Quasi tre anni fa, vedeva la luce “Polaris”, l’album più “accessibile” dei Tesseract. Oggi, dopo una lunga attesa intervallata da singoli e indizi, i Nostri danno alle stampe “Sonder”. Prima di scavare a fondo in un disco che insieme ai due episodi di “Automata” dei Between the Buried and Me è destinato a dettare il trend delle prossime produzioni progressive metal, occorre sottolineare un fatto molto importante: “Sonder” è il secondo lavoro consecutivo con la stessa line-up, una notizia per una formazione che, negli anni, è stata piuttosto irrequieta, soprattutto in termini di vocalist. E si sente. Infatti possiamo dire senza remora alcuna che la quarta opera della band di Milton Keynes è la più coesa e completa della loro carriera.
E poi, anche un concept potente e universale aiuta a tenere le fila di un discorso estremamente complesso. Per chi ancora non avesse letto interviste e recensioni dei nostri colleghi internazionali, “Sonder” è un termine inventato da John Koenig, mente che ha partorito il “Dictionary of Obscure Sorrows”, una raccolta di parole inesistenti in inglese ma che cercano di colmare alcuni vuoti linguistici, identificando emozioni e sensazioni indescrivibili. “Sonder”, in soldoni, starebbe a significare il realizzare che siamo circondati da individui che vivono vite complesse e reali esattamente come la nostra, e che facciamo parte di un disegno infinitamente più grande di noi. Solo a pensarci gira la testa.
Ma i Tesseract non si sono persi d’animo, e cercando di indagare questo concetto hanno costruito “Sonder” su un’alternanza quasi matematica tra momenti riflessivi e arrabbiati, rispecchiando l’ira, la frustrazione, il dolore, la rassegnazione, l’accettazione e una serie infinita di emozioni che derivano dalla comprensione di quanto piccoli, soli e insignificanti siano gli esseri umani, se paragonati al meccanismo che fa funzionare l’Universo. E anche raggruppando in un unico disco tutti gli elementi distintivi dei tre full-length precedenti. In questo lavoro infatti ritroviamo l’energia di “One” (tanto che il vocalist Daniel Tompkins rispolvera gli harsh vocals, come in “King”), le atmosfere oniriche e ambient di “Altered State” (vedi “Orbital”) e la maggiore accessibilità di “Polaris” (riconoscibile in “Luminary”). A proposito di “Polaris”, sarebbe stato facile rimanere nella comfort zone di questo album, ma per una band che storicamente non ha mai accettato compromessi, non è un’opzione percorribile.

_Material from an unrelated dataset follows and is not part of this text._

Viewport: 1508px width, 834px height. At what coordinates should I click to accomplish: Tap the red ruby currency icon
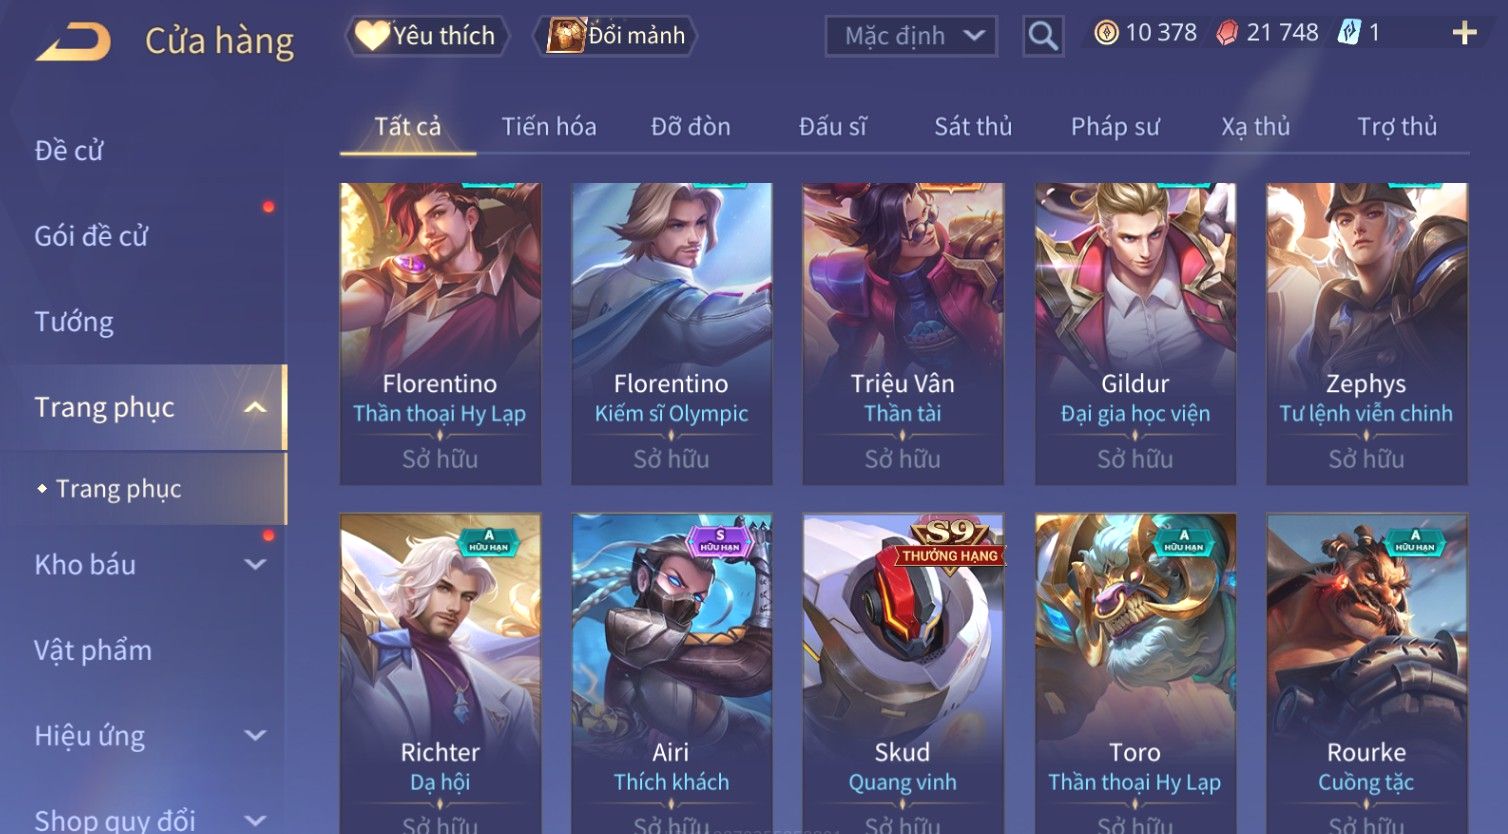coord(1227,33)
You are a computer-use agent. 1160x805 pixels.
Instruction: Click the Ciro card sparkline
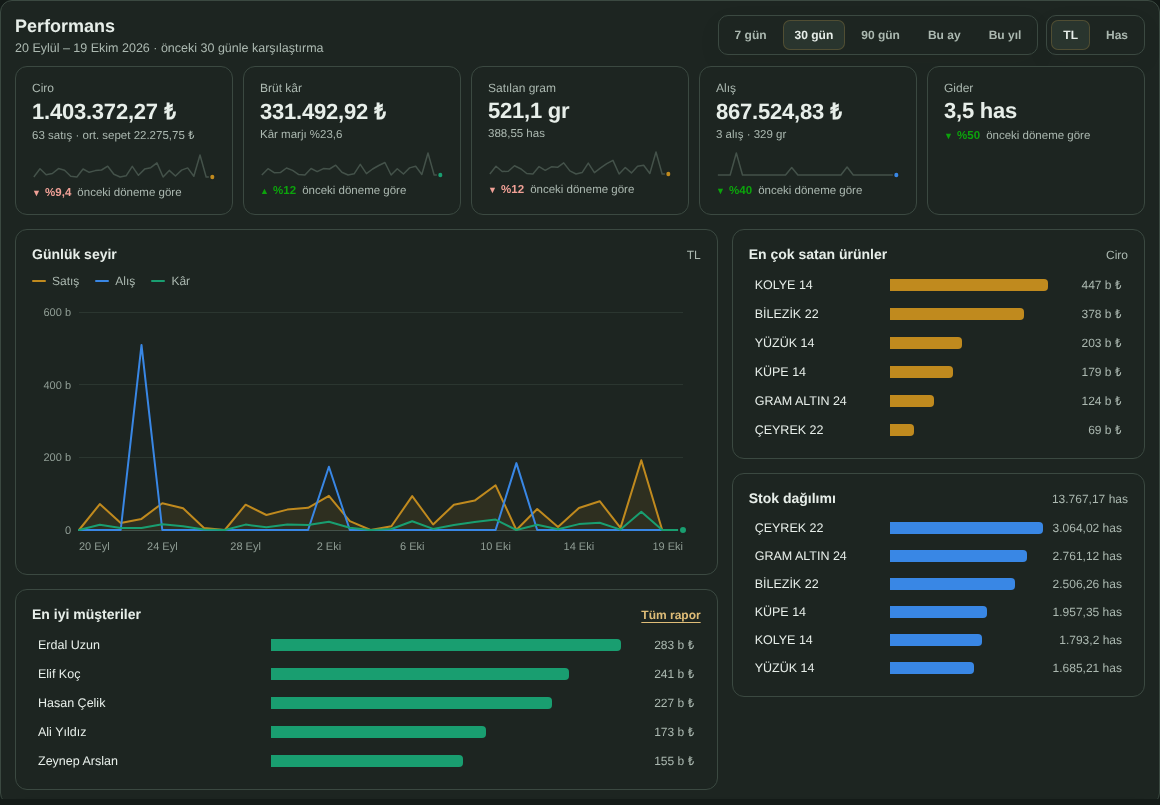coord(124,167)
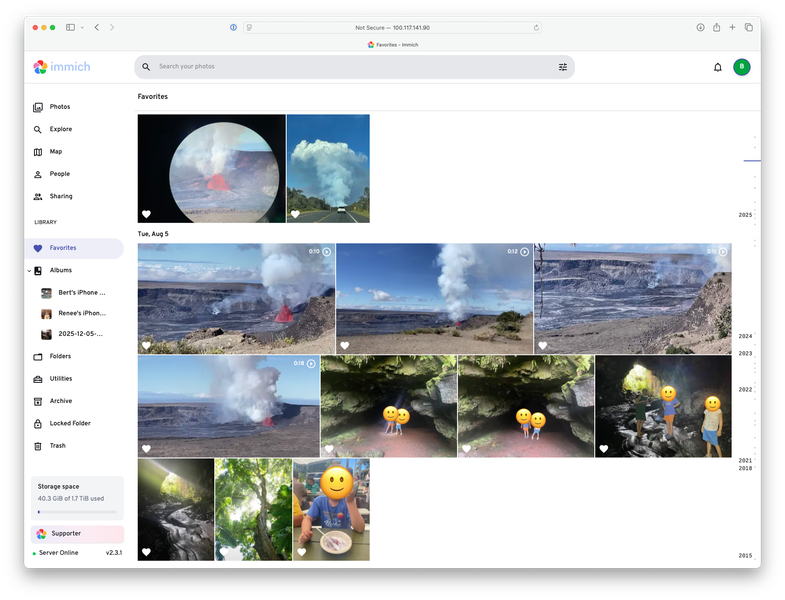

Ecco che quindi con un coraggio che a molte formazioni “giovani” manca, i Nostri si buttano in un lavoro che ripaga la fatica e il tempo spesoci sopra, risultando in un’opera sfaccettata e impossibile da archiviare con un ascolto distratto. Se proprio dobbiamo trovarci un difetto, soprattutto per un fan digiuno da tempo di materiale inedito, forse è la durata ridotta, che sfiora appena la quarantina di minuti. Ma “Sonder” è un disco che è come i primi raggi di sole dopo un inverno infinito, che rilascia endorfine nonostante il mood generale e le riflessioni filosofiche che poco si addicono a una vita sempre di corsa e sempre virtualmente connessi, ma soli come non mai.